See RULE_SYNTAX.md for full DSL reference.

Configuration

.sigmashake/config.toml:

[project]
name = "sigmashake-gov"

[api]
url = ""  # Set via SSG_API_URL env var

[dashboard]
port = 5599
bind = "127.0.0.1"

[eval]
ask_timeout_ms = 60000
ask_fallback = "block"

[agents]
claude = true

Hot Reload

Rules from .sigmashake/rules/*.rules are loaded fresh on every ssg eval invocation. Adding, editing, or removing a .rules file takes effect on the very next tool call — no restart needed.

Note: If rules were loaded into SQLite via ssg sync, file changes are ignored until you re-run ssg sync.
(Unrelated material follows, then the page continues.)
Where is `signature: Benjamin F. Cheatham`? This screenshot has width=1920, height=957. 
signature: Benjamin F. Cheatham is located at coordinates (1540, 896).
Use ssg list to verify which rules are active.

Agent Integration

ssg enforces governance for multiple AI coding agents from a single rule set:

  • Claude Code: PreToolUse hook in .claude/hooks/ssg-check.sh — pipes tool calls to ./ssg eval

Both agents share the same rules from .sigmashake/rules/ and log to the same SQLite audit database.

Safety Features

  • Loop guard: Blocks identical Bash commands repeated 3 times consecutively (prevents agent loops)
  • Circuit breaker: After 5 consecutive denies in Claude Code hook, auto-allows to prevent lockout. Reset by deleting /tmp/ssg-deny-count.
  • Fail-open: If the ssg binary is missing or crashes, tool calls are allowed through — governance never blocks the agent entirely.

Build

bun build --compile src/cli.ts --outfile ssg    # Local binary
bun build:linux                                   # Linux x64
bun build:macos                                   # macOS ARM

Tests

bun test                         # All 63 tests
bun test test/engine.test.ts     # Engine only
npx gts fix                      # Format + lint

Tests: engine, parser, evaluate_operators, db, server, html, integration.